- [Instructions to follow]
From the line containing "Menu (179, 43)" to the end of the records below, both included, every line should be repeated exactly; pictures should be dropped.

(Record excerpts begins)

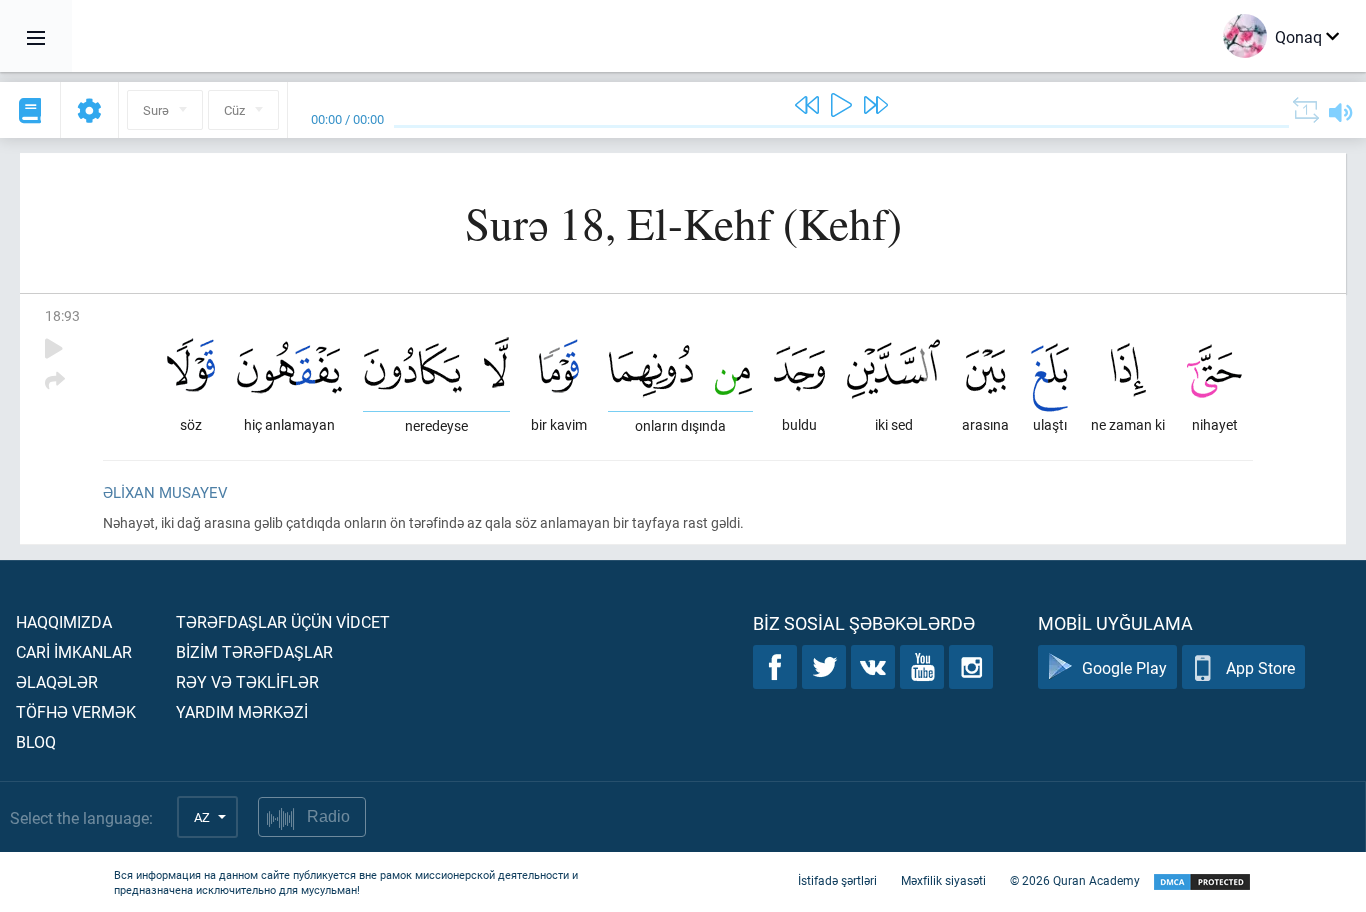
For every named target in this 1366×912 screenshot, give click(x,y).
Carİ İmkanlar (74, 651)
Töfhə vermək (76, 711)
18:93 (62, 315)
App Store (1260, 667)
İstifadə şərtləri (837, 880)
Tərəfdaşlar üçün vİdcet (283, 621)
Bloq (36, 741)
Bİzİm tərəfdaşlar (254, 651)
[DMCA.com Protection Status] (1202, 882)
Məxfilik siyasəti (943, 880)
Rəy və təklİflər (247, 681)
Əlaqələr (57, 681)
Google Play (1124, 667)
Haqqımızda (64, 621)
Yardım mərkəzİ (242, 711)
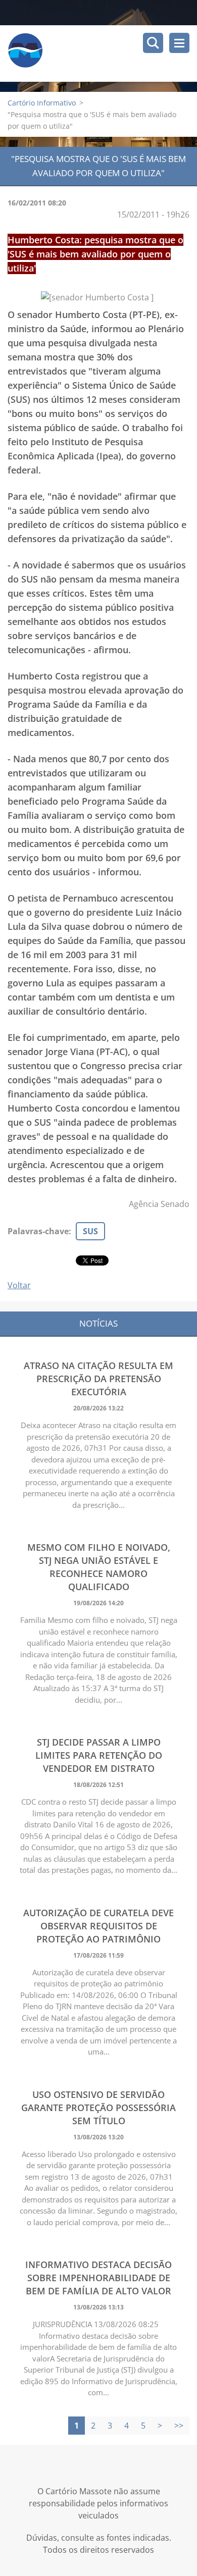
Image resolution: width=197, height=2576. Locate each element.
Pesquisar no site (153, 43)
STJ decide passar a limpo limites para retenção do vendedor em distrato (98, 1755)
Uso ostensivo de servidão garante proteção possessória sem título (98, 2107)
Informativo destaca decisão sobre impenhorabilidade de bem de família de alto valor (98, 2277)
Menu (179, 43)
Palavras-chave (38, 1231)
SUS (90, 1231)
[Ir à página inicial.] (102, 53)
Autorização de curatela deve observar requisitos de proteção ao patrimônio (98, 1926)
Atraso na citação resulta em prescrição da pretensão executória (98, 1378)
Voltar (19, 1285)
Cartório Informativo (42, 103)
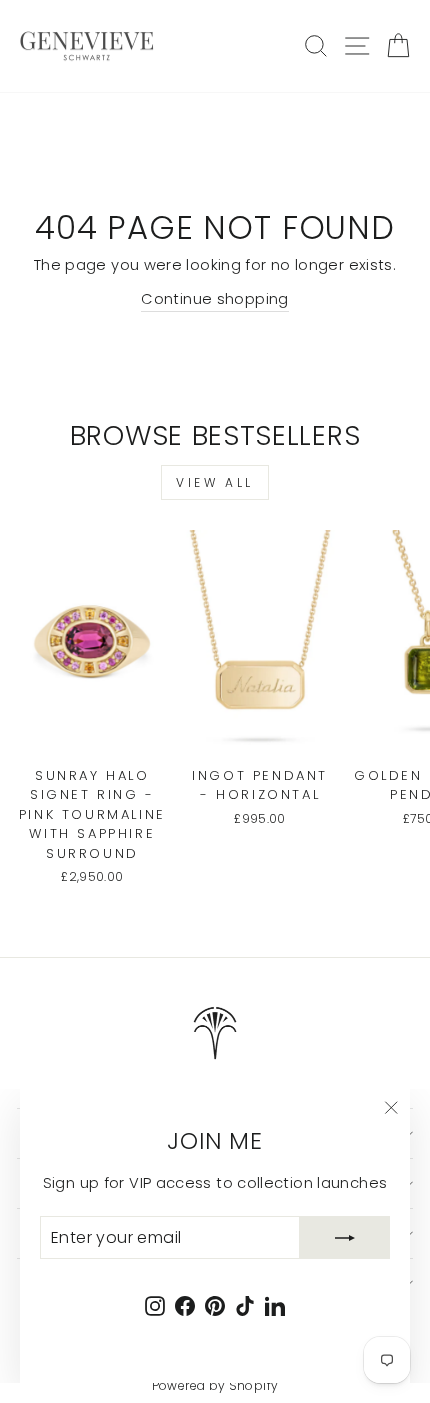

(Record excerpts ends)

- [Answer to the exercise]
Menu (179, 43)
Palavras-chave (38, 1231)
SUS (90, 1231)
[Ir à página inicial.] (102, 53)
Autorização de curatela deve observar requisitos de proteção ao patrimônio (98, 1926)
Atraso na citação resulta em prescrição da pretensão executória (98, 1378)
Voltar (19, 1285)
Cartório Informativo (42, 103)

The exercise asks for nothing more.